*TASKS:*
1) Transcribe the passage of the medical-marijuana employment ruling text below from "Giving the plaintiff" to "in any workplace.".
2) Condense the paragraph of the medical-marijuana employment ruling text below that begins "After resolving the relationship" into a brief list of its main points.

=== DOCUMENT SEGMENT ===

But the trial court judge dismissed plaintiff’s legal complaint, acknowledging that while the Legislature declared that an authorized medical-marijuana user could not be criminally prosecuted, it also stated that nothing in the Compassionate Use Act required accommodations for medical marijuana users. Therefore, the trial court judge held that a LAD claim could not go forward.

Giving the plaintiff every reasonable inference of fact alleged in his legal complaint, the Appellate Division noted that the Compassionate Use Act was enacted to decriminalize the use of medical marijuana in light of modern medical research findings. The court acknowledged that the Act did not mention anything that would require an employer to accommodate the medical use of marijuana in any workplace.

Yet the plaintiff alleged a disability that qualified his use of medical marijuana, and the Law Against Discrimination clearly made it unlawful to discharge or discriminate against an individual in terms, conditions, or privileges of employment based on that individual’s disability unless the nature and extent of the disability reasonably prevented him from performing his job duties.

Just because the Compassionate Use Act did not require accommodations for medical marijuana users did not mean that other legislation could not impose such a requirement. That provision did not create or destroy rights and obligations, and therefore, did not immunize employers from obligations already imposed elsewhere like in the Law Against Discrimination. “It would be ironic indeed if the Compassion Use Act . . . permit[ted] . . . discriminating without compassion.”

After resolving the relationship between the Compassionate Use Act and the Law Against Discrimination, the court then looked to see if plaintiff met the preliminary requirements to make a case for disability or perceived disability discrimination under the LAD. This meant that the plaintiff had to allege that (1) he had a disability or Carriage perceived that he was disabled; (2) he remained qualified to perform the essential functions of the job and was performing at a level that met Carriage’s expectations; (3) he was subject to an adverse employment action because of the disability or perceived disability and (4) Carriage thereafter sought a similarly qualified individual.

The Appellate Division found that plaintiff successfully pled all of these elements. The court also noted that plaintiff was not seeking an accommodation for his use of medical marijuana in the workplace; he alleged that he would only use it “offsite” or during “off-work hours.”

The case’s decision joined others from courts in Connecticut and Arizona who have ruled similarly in favor of employees in employment disputes over medical marijuana. But there have been cases in New Jersey as well with unfavorable rulings for medical marijuana users and employees. One decision held that an employer was not required to accommodate a forklift operators’ medical marijuana use and waive a positive drug test result, notwithstanding a doctor’s note from the employee’s physician allowing for the operation of machinery while using the medical marijuana prescription.

=== EXTRACTED RECORDS ===

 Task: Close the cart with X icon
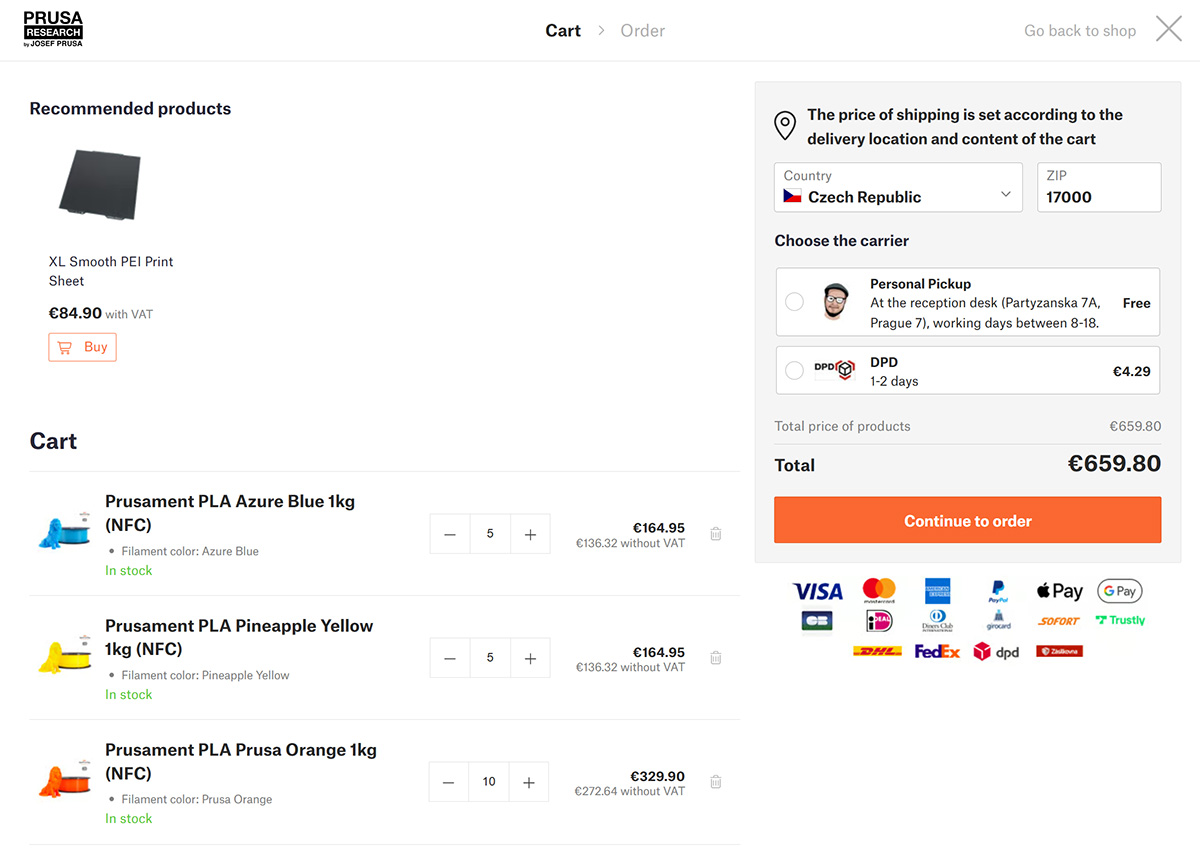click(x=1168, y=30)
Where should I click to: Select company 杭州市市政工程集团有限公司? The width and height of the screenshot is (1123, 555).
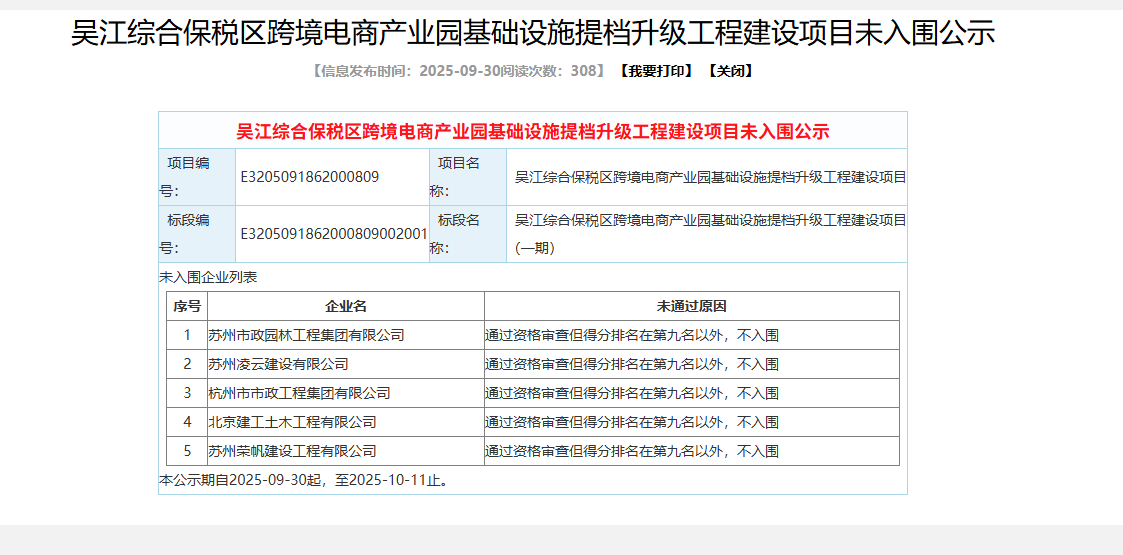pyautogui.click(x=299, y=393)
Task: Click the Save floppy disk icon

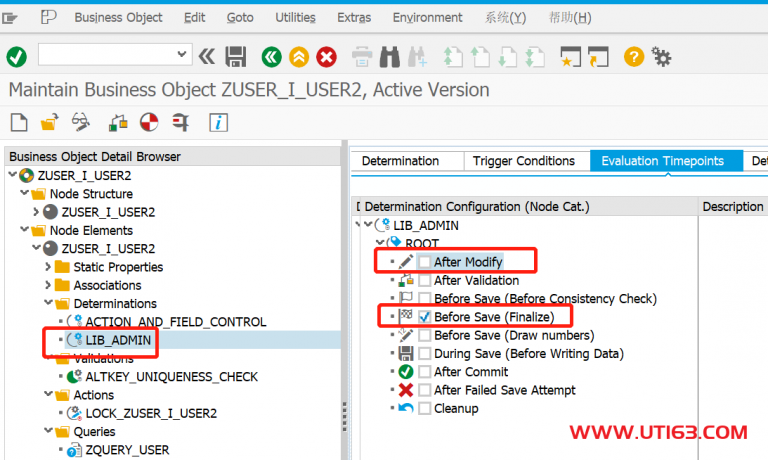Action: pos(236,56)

===
=== EXTRACTED RECORDS ===

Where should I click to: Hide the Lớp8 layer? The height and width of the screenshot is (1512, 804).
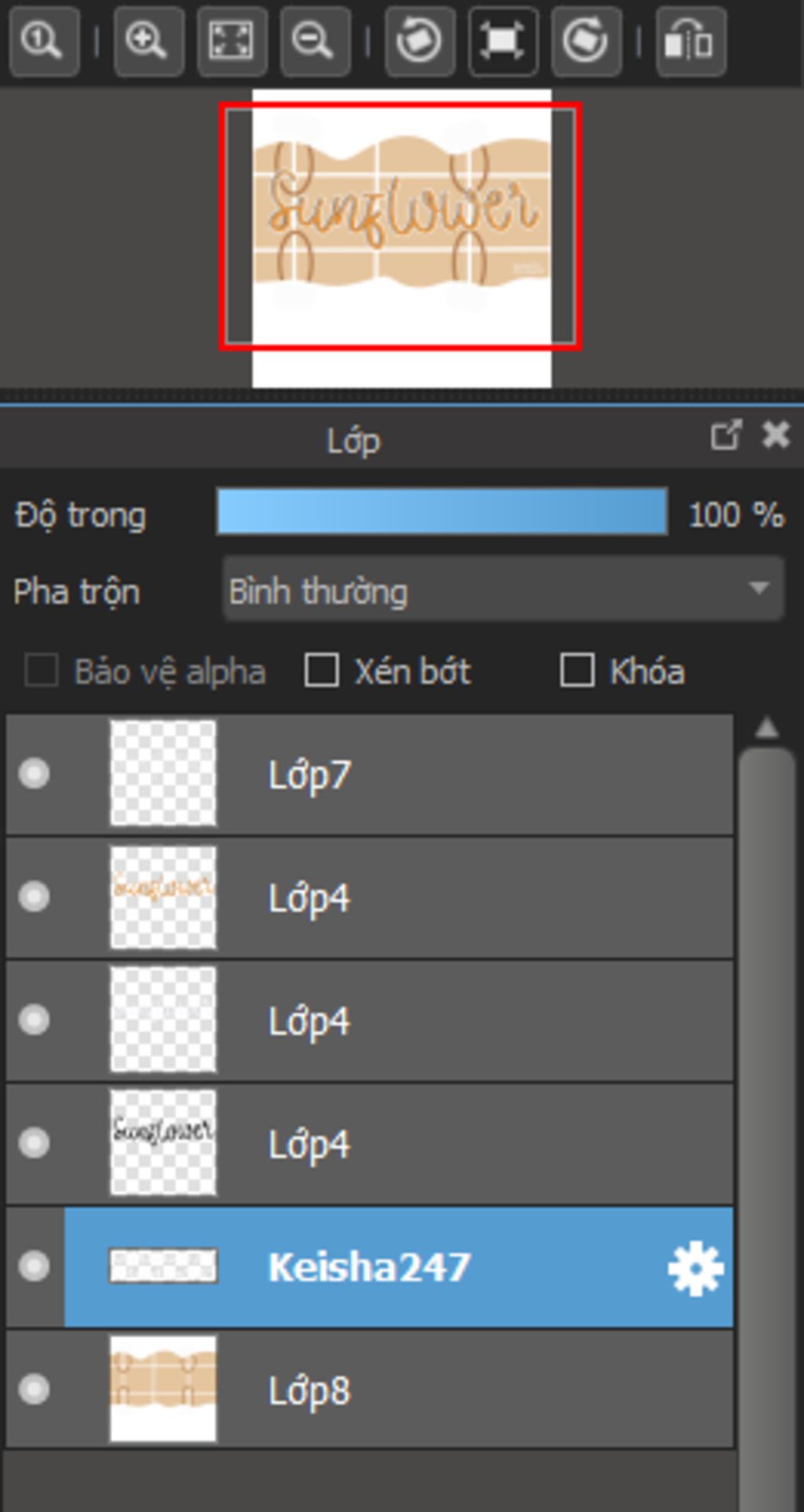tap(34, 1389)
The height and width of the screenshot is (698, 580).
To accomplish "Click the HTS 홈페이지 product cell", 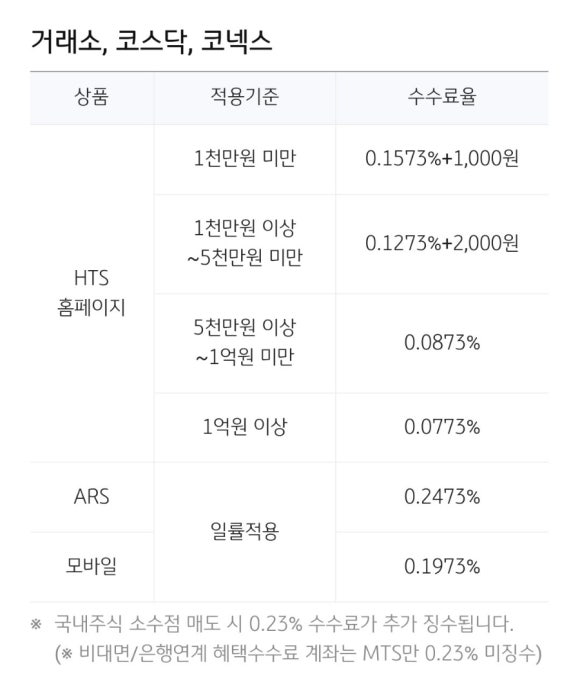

===
=== EXTRACTED RECORDS ===

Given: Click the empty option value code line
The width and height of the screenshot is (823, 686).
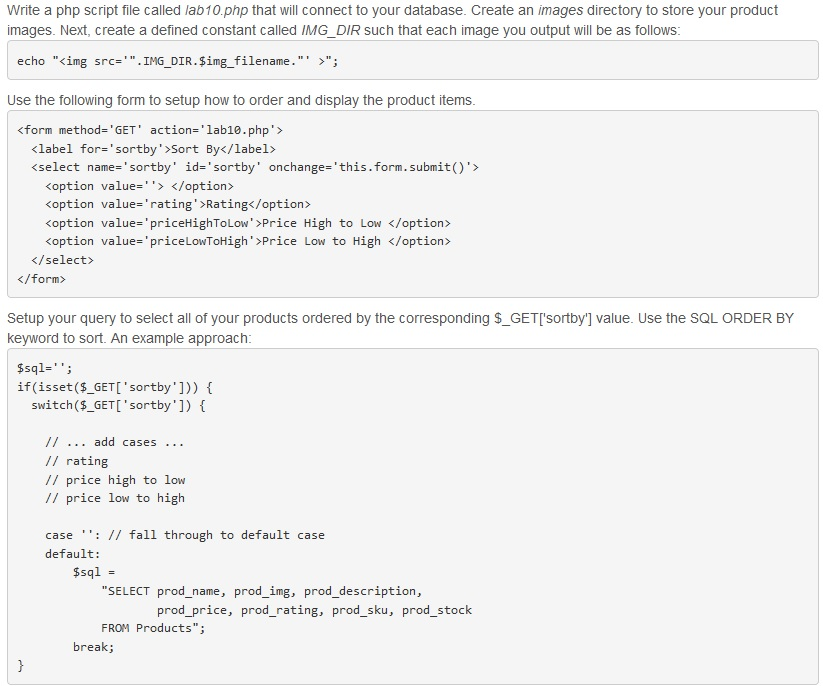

===

*RESPONSES IN ORDER:*
1)
Giving the plaintiff every reasonable inference of fact alleged in his legal complaint, the Appellate Division noted that the Compassionate Use Act was enacted to decriminalize the use of medical marijuana in light of modern medical research findings. The court acknowledged that the Act did not mention anything that would require an employer to accommodate the medical use of marijuana in any workplace.

2)
The court then asked whether the plaintiff met the preliminary requirements for a disability or perceived disability discrimination claim under the LAD. He had to allege that:
- he had a disability, or Carriage perceived him as disabled;
- he remained qualified for the job's essential functions and performed at a level meeting Carriage's expectations;
- he suffered an adverse employment action because of the disability or perceived disability;
- Carriage afterward sought a similarly qualified individual.